Creating and detecting poor man's Majorana bound states in interacting quantum dots

TL;DR

This paper proposes a theoretical method to create and detect poor man's Majorana bound states in a system of three interacting quantum dots with superconductivity, spin-orbit coupling, and magnetic field, enabling tunable MBS localization.

Contribution

It introduces a new setup using three quantum dots with strong interactions and superconductivity to realize and identify high-quality Majorana bound states.

Findings

High-quality MBSs can be localized on outer dots with proper tuning.

Nonlocal transport spectroscopy effectively identifies sweet spots for MBSs.

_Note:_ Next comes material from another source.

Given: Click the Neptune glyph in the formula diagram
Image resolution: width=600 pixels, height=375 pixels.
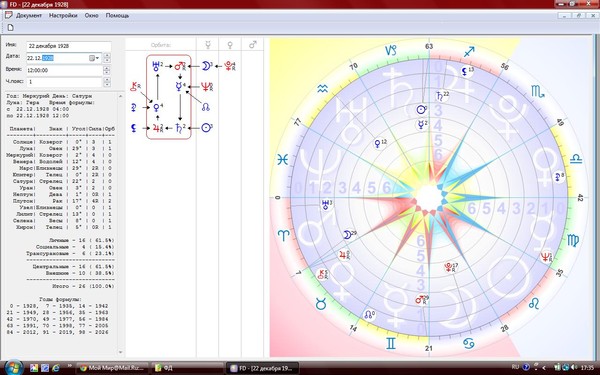Looking at the screenshot, I should pyautogui.click(x=207, y=87).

System offers a cleaner platform for studying MBS physics.

Abstract

We propose and theoretically investigate an alternative way to create the poor man's Majorana bound states (MBSs) introduced in Phys. Rev. B 86, 134528 (2012). Our proposal is based on two quantum dots (QDs) with strong electron-electron interactions that couple via a central QD with proximity-induced superconductivity. In the presence of spin-orbit coupling and a magnetic field, gate control of all three QDs allows tuning the system into sweet spots with one MBS localized on each outer dot. We quantify the quality of these MBSs and show how it depends on the Zeeman energy and interaction strength. We also show how nonlocal transport spectroscopy can be used to identify sweet spots with high MBS quality. Our results provide a path for investigating MBS physics in a setting that is free of many of the doubts and uncertainties that plague other platforms.